---------- Provided information

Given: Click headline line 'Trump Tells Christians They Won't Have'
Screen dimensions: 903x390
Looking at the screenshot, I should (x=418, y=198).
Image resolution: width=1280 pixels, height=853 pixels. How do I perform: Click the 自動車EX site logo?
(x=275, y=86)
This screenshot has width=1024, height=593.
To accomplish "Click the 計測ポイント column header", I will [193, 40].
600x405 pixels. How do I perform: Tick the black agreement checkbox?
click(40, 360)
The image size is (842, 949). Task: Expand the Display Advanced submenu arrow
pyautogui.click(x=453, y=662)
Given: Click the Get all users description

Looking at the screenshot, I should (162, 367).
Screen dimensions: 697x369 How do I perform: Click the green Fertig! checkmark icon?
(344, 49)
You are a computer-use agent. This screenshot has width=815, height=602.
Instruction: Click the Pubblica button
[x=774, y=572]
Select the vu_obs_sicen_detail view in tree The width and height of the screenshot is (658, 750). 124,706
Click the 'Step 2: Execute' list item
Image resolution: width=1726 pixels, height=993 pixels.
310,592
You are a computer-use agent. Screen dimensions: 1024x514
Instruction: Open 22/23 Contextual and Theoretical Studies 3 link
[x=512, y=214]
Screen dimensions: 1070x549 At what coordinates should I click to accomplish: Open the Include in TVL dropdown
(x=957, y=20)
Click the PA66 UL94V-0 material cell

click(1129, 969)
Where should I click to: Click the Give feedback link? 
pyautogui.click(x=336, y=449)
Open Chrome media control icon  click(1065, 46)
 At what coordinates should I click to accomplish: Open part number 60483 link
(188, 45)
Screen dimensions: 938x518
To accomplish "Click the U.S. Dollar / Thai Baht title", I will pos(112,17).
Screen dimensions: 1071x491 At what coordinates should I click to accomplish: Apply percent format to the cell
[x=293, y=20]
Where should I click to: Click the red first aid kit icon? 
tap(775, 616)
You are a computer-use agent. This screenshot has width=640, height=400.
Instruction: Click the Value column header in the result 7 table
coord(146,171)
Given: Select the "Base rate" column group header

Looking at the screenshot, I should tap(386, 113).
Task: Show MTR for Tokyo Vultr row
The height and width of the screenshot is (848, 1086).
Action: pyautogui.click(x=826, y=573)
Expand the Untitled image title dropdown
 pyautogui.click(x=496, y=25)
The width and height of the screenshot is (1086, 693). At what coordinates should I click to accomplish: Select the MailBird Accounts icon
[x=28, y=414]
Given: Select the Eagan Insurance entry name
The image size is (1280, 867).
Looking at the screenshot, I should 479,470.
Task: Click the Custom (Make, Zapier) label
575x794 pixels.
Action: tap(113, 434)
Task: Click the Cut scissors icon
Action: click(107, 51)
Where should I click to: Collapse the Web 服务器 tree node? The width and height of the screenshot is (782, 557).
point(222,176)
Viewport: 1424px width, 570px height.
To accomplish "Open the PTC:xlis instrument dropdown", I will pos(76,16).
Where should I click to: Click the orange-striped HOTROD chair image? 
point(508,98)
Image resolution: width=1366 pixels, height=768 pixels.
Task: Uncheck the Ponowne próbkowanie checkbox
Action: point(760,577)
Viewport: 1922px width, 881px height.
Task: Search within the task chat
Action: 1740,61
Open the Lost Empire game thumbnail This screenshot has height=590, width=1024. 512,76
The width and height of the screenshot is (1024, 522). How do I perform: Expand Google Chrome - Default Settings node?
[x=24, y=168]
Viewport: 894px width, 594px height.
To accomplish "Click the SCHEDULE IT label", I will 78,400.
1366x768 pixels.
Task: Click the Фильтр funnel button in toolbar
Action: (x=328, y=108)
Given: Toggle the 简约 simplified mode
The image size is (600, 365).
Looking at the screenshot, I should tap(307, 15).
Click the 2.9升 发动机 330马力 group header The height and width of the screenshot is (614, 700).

--------------------

Your answer should be the number of lines in the records that contain the word "agent", with nothing added.

3